From Orange Polska's perspective, the first half of 2022 saw the continuation the strategy of expansion in sales and customer service with My Orange app, which provides access to the key information about the customer's account, presents our offers and supports customer service and sales processes. High effectiveness of our online sales was supported by marketing campaigns based on current events and behavioural customer profiles as well as constant efforts to optimise the relevant processes. With marketing automation and artificial intelligence tools, we are able to recommend offers to customers that might interest them most.

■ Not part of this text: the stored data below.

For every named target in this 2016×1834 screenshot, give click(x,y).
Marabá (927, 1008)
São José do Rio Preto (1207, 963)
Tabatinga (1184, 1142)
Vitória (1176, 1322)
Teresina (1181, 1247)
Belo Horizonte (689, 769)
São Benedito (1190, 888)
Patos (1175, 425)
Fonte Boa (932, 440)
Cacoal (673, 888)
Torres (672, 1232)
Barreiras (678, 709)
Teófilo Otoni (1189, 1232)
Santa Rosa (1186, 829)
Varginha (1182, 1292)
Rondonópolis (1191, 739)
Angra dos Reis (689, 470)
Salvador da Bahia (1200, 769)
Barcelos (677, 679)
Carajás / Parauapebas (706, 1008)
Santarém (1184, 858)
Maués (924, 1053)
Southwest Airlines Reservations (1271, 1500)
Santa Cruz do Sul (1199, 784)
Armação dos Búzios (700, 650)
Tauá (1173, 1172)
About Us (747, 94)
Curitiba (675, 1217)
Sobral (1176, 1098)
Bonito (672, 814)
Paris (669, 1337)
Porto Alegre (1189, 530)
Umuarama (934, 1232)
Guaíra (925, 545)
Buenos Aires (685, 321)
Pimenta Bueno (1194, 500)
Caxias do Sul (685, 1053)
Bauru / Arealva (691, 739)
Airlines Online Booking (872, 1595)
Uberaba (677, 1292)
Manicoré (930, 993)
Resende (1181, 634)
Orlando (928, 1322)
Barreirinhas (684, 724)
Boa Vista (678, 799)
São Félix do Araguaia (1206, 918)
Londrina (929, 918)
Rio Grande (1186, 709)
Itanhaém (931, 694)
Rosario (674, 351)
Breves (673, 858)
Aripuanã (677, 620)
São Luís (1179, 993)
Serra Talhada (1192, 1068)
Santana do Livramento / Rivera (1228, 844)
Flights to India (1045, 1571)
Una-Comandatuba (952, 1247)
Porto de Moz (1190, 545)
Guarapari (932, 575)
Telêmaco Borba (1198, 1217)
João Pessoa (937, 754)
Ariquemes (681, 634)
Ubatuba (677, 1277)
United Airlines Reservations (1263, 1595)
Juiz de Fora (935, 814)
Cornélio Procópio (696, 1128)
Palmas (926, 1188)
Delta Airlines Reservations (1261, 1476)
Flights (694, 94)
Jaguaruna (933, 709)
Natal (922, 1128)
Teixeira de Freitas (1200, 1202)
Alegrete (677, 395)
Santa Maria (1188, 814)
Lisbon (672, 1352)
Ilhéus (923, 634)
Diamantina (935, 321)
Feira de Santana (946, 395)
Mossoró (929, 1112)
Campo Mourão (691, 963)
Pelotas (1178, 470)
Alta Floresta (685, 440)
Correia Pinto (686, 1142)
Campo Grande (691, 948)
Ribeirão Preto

For almost a year we have provided benefits to customers for making online purchases, such as the first month free, and continued to promote the My Orange application in traditional offline channels. In addition, we have intensively educated customers in the use of self-service channels. As a result of these efforts, sales via digital channels further increased to over 17%, which is in line with our strategic goal to reach 25% by 2024.
In the Telesales channel, in the first half of 2022 we introduced changes related to the way of carrying out our campaigns in order to achieve the highest effectiveness, while maintaining the profitability of our agency network. In all call centres we have implemented a tool that uses prediction models to minimise the risk of loss of customers who use our services but are not bound by a loyalty agreement through data base selection and development of dedicated offers. This is of great importance in the context of the evolution of our market environment. We have also intensified efforts to become a more eco-friendly operator: in 2Q 2022 we increased the use of e-contracts in the mobile segment to 65% (+6pp. vs. 4Q 2021) and reached a 23% share of parcel lockers (+15pp. vs. 4Q 2021) in contract delivery.
In addition to Telesales, there is also a service infoline, which combines customer care with account management. Customers can settle any maters with Orange at a single phone number, starting from complex technical problems, queries, contract extension and new Orange service purchases to purchase of smartphones and accessories. Such a combination is very well received by customers (with a satisfaction ratio of over 90%).
In addition, we are actively developing an innovative artificial intelligence solution for handling incoming calls: Max, a bot helping customers to settle matters related to Orange services. In particular, Max can engage in a dialogue with customers regarding the status of their contracts with Orange or their willingness to extend them in both incoming and outgoing calls. Artificial intelligence is also used to enhance the operating effectiveness of this channel.
Customers can also benefit from direct contact with representatives of our Active Sales channel. Orange Polska uses advanced geomarketing tools for efficient planning of sales territories. Typically, our sales representatives operate in urban areas of our fibre investments.
In the pre-paid distribution network, the first half of 2022 was marked by the assistance provided to Ukrainian refugees coming to Poland. From the very first day of the war we launched a number of support initiatives. Above all, we provided free pre-paid SIM cards, while registering them at the same time. Since the outbreak of the war, in several dozen dedicated support points we have distributed almost 0.5 million pre-paid cards with a free special bundle of three services: free calls to networks in Poland, free calls to Ukraine and a free data package within Poland. As for the distribution of pre-paid top-ups, we maintain a fixed base of about 80,000 retail POSs (grocery stores, kiosks and petrol stations). The first six months saw further stable growth in top-up online sales through both the online banking channel and our own online sales channels (orange.pl website and My Orange mobile app).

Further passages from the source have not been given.